What was really wrong with all those unstable women in classic novels?
Madwomen in the Attic (Radio 4) was a spirited, none too earnest look at unstable female characters in classic novels. “Back-diagnosing psychiatric illness from the pages of novels – where’s the rigour?” asked presenter Vivienne Parry, adding: “But it’s so much fun, let’s do it anyway.”
Starting with the most famous of the lot, the imprisoned Bertha Rochester in Jane Eyre, psychoanalyst Adam Phillips said he feels everyone has her kind of attic in their own head – “at the top of the building, a sealed-off space you have to make an effort to get to”. Dinesh Bhugra, president of the Royal College of Psychiatrists, gamely had a go at diagnosis. Most probably, Bertha, uprooted from Jamaica, was an early example of psychosis related to migration, he noted. If he were treating her, he’d try anti-psychotic medication, psychotherapy and occupational therapy: “and then she might not play with matchsticks”.

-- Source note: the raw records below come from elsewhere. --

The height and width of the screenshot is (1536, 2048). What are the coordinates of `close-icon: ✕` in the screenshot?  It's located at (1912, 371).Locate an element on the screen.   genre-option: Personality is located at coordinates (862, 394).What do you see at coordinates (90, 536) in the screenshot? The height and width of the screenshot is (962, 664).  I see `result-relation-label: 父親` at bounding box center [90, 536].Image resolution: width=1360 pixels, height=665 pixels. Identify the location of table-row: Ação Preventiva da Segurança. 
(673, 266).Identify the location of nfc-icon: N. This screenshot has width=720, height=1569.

Anne Catherick in The Woman in White and Emma in Madame Bovary also got restrospective assessments – “most probably a learning difficulty” and “possibly bipolar” – but the most convincing observation came from literary academic Sandra Gilbert. “Over and over again in these novels, the woman labelled mad is someone who has not accepted her socially established position in a culture that wants to subordinate her,” she said.